If we zoom back out to the macroscopic organism level, it is worth examining the function of active hearing. The authors interpret their findings in terms of how active hearing maximizes the search strategies a male might use to find a female (figure 5 in ref. 1). However, a flying male also must deal with his own flight tone, which could differ from a female's. Any acoustic mechanism that would make a female's tone “stand out” from his would be beneficial, and indeed, most animals have mechanisms for selective attention (SA) that serve to alert (momentarily heighten perceptual acuity) an animal to the presence of a salient stimulus, such as social signals, predatory warning sounds, environmental noises, etc. In human hearing, SA is engaged in the “mixture party effect,” where, even in a noisy, crowded room of colleagues, overhearing one's own name can shift all of one's auditory attention to zoom in on that conversation.
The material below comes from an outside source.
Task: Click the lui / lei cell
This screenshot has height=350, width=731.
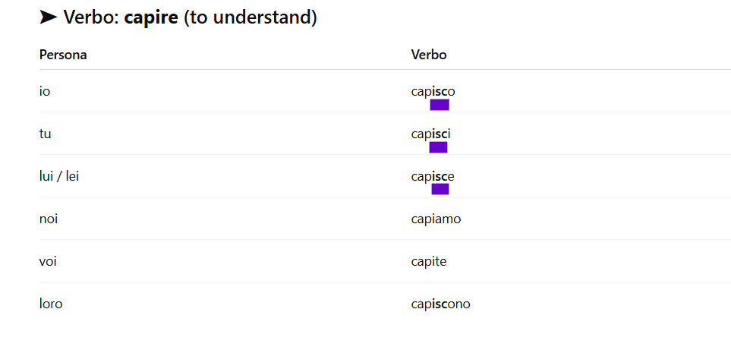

In mammals, SA is brain-centered, not ear-centered. If the active process in mosquito hearing is thought of as a form of SA, then it may have an ear-centered SA. It is an intriguing thought that perhaps this ear-centered SA might also initiate processes in the male mosquito's brain that could engage central processes further reinforcing its acousticomotor systems to purse a just-overheard female.

Is this ascribing too much behavioral plasticity to a creature that lives for a few weeks in adulthood and whose behavioral repertoire seems to be limited to finding a female to mate with (males) and, after mating, for the female to bite a warm mammal and suck its blood to help make eggs? A recent paper by Gibson and Russell (8) suggests that the mating ritual of mosquitoes is not simply cruise, catch, and mate. Gibson and Russell also studied acoustic behavior in T. brevipalpis, but their focus was on what happens when a male actually catches up with a female. Science has focused on the hearing of male mosquitoes, but Gibson and Russell (8) listened to both sexes, especially during courtship. The flight tones of males and females do not differ significantly (≈420 Hz), although wing-beat frequency varies between 300 and 500 Hz. Their remarkable finding is that when a male and female mosquito, tethered and “flying,” are brought within earshot of each other, both sexes bring their flight tones into near-perfect convergence, with an accuracy that extends out to the first four harmonics and within a reaction time of ≈6 seconds. Same-sex interactions do not result in convergent flight tones for either sex; instead, their tones pointedly diverge. Presumably, this behavior could serve as a way for each to assess the fitness of the other as a reproductive partner or could simply be a way to avoid same-sex courtship. In any case, there is ample room for speculation about active hearing in light of these findings.

Finally, this discussion is about mosquitoes, and as interesting as might be the desiderata of their aural sex, what comes mostly to mind when we see or hear one is to swat it dead. These studies were done on a nonbiting mosquito, T. brevipalpis, but the deservedly infamous ones, including the malarial mosquito Anopheles gambiae and the yellow fever mosquito Aedes aegypti, warrant similar investigation. Although it remains to be seen whether these studies will result in devices that make our backyards safe from pesky and potentially health-endangering mosquitoes, their findings make us draw back and marvel at the biomechanical ingenuity of nature's sensory systems in all creatures, great or small.